Following Gross’s Lead 
With the Bond King once predicting decent returns for treasuries and buying them once again, investors may want to wade back into the waters and follow the guru’s advice. While broad-based and popular bond ETFs like Vanguard Total Bond Market ETF (NYSE:BND) do include hefty treasury exposure, they aren’t perfect plays on government debt as they do include corporate and agency exposure. Luckily, there are plenty of ways to bet directly on treasury bonds via ETFs.

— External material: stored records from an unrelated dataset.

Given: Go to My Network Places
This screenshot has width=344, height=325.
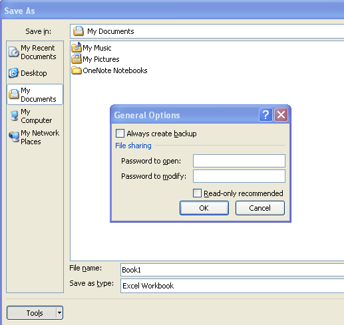Looking at the screenshot, I should [35, 137].
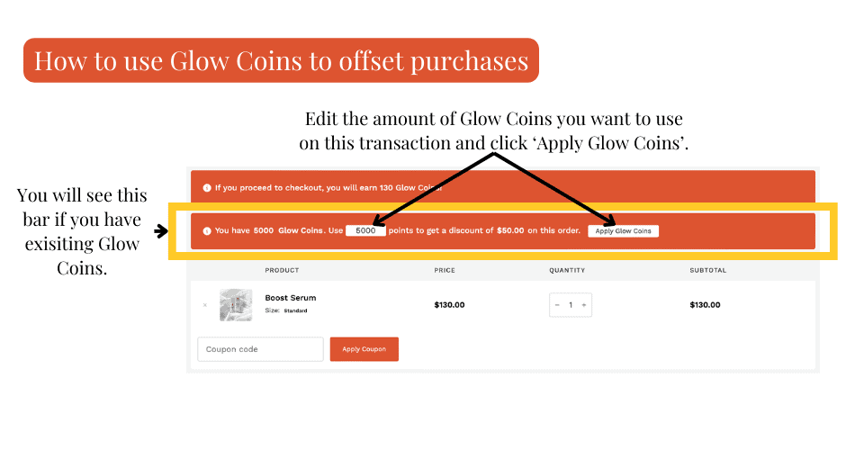
Task: Click the info icon on the earn-coins banner
Action: 207,188
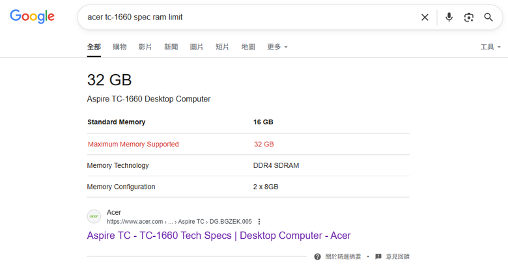Submit search with the magnifying glass icon
Screen dimensions: 508x270
(x=488, y=17)
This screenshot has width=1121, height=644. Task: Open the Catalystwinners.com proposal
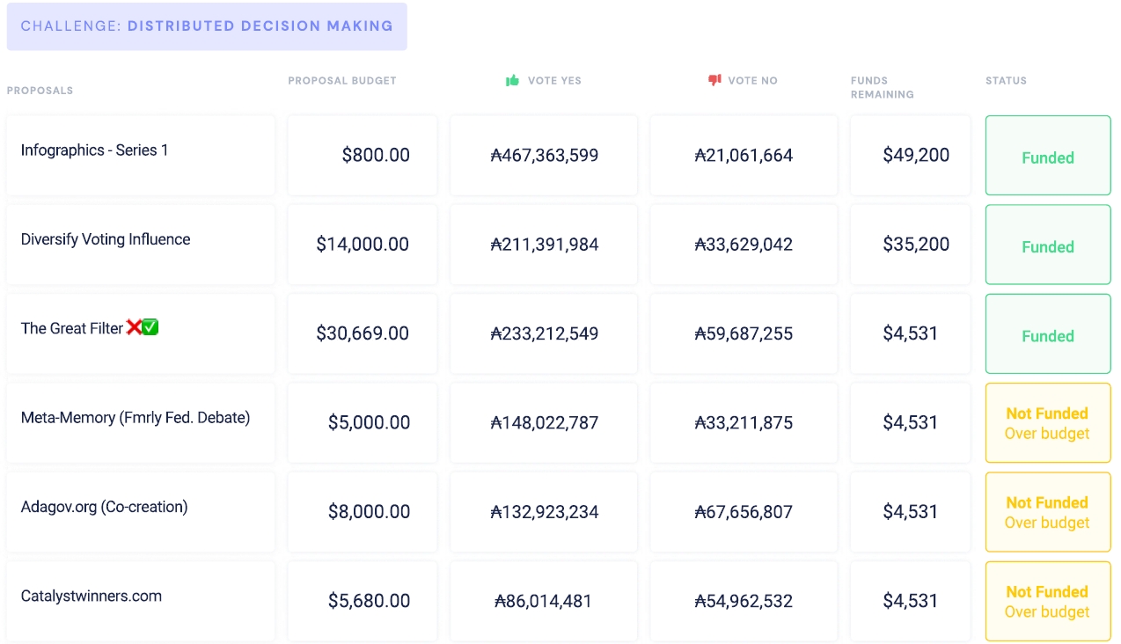pyautogui.click(x=92, y=596)
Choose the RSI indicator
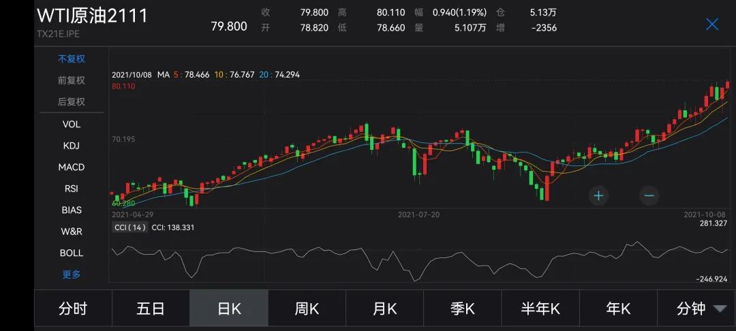This screenshot has height=331, width=736. coord(72,189)
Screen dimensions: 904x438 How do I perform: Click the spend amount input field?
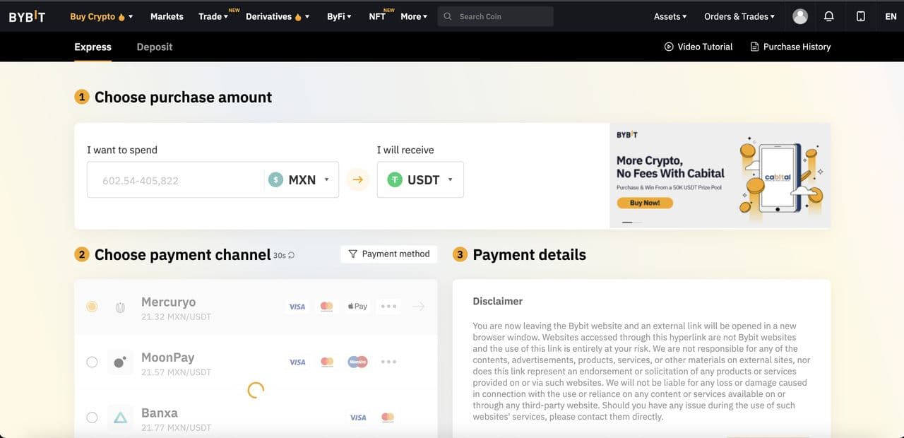[x=177, y=180]
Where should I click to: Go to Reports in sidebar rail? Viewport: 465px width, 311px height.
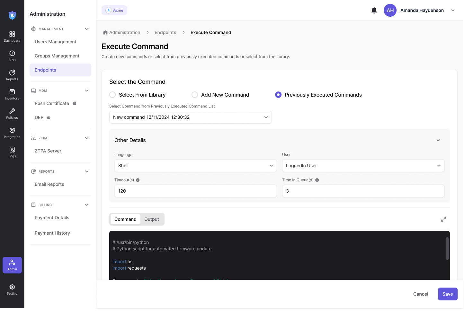(12, 75)
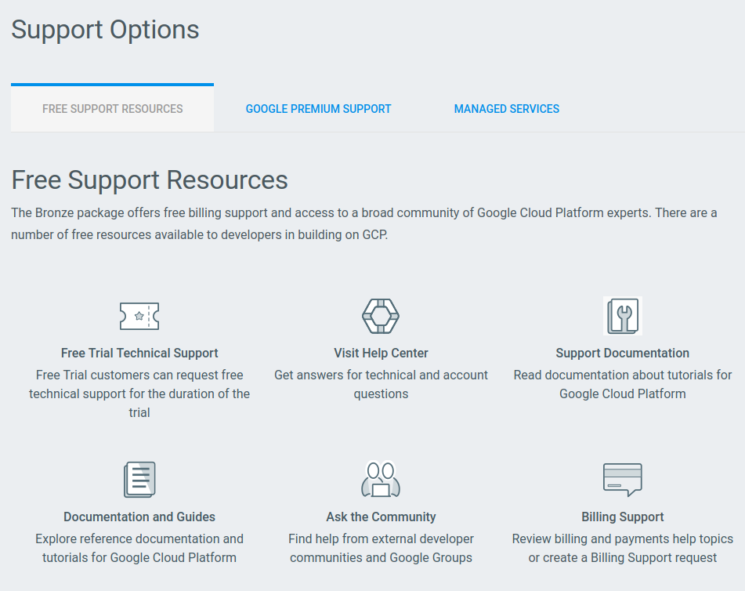
Task: Switch to the Free Support Resources tab
Action: (112, 109)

A perfect way could be through the iShares Barclays 7-10 Year Treasury (NYSE:IEF). The $4.3 billion dollar fund spreads its assets among 23 different treasury bonds with remaining maturities between 7 and 10 years. That gives the fund a weighted average duration of around 8.35 years and yield of 2.16%. The fund is a cheap option as well, with IEF’s expenses running at a rock bottom 0.15%. Likewise, both the SPDR Barclays Intermediate Term Treasury (NYSE:ITE) and Vanguard Intermediate-Term Government Bond Index ETF (NASDAQ:VGIT) can be used to intermediate treasury bonds. 

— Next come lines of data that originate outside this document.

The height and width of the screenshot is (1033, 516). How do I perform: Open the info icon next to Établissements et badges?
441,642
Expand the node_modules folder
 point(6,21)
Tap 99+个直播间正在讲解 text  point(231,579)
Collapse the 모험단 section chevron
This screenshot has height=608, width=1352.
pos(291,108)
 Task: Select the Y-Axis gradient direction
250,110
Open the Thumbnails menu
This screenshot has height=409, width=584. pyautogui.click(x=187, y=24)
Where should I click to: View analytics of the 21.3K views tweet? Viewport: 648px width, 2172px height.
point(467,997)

Investors looking for the biggest bang for their treasury buck may want look at the ProShares Ultra 7-10 Year Treasury (NYSE:UST). The fund is essentially a leveraged version of IEF and tracks twice the daily performance of the Barclays Capital U.S. 7-10 Year Treasury Index. That will help it magnify any gains that treasuries see over the next few years if Gross is right. In terms of cumulative performance, UST has trampled its non-leveraged counterparts and justified its 0.95% expense ratio. 
Finally, the best way to follow Bill Gross’s advice is to bet on the bond king himself. The PIMCO Total Return ETF (NASDAQ:BOND) is run by Gross and features some of his best ideas. The $4.2 billion fund has 928 different holdings, with the bulk of them are in U.S. Treasuries. Overall, BOND is the perfect way to trade off of Gross’s best ideas and newfound love of treasury bonds. 
The Bottom Line
Given his impressive track record, when PIMCO’s Bill Gross speaks, investors should listen. The Bond King knows what he is talking about. This time he’s advising buying U.S. treasuries as they have sold off too much in the wake of the Fed’s taper news. The previous exchange traded funds offer an easy way to add a slice of the bonds to a portfolio.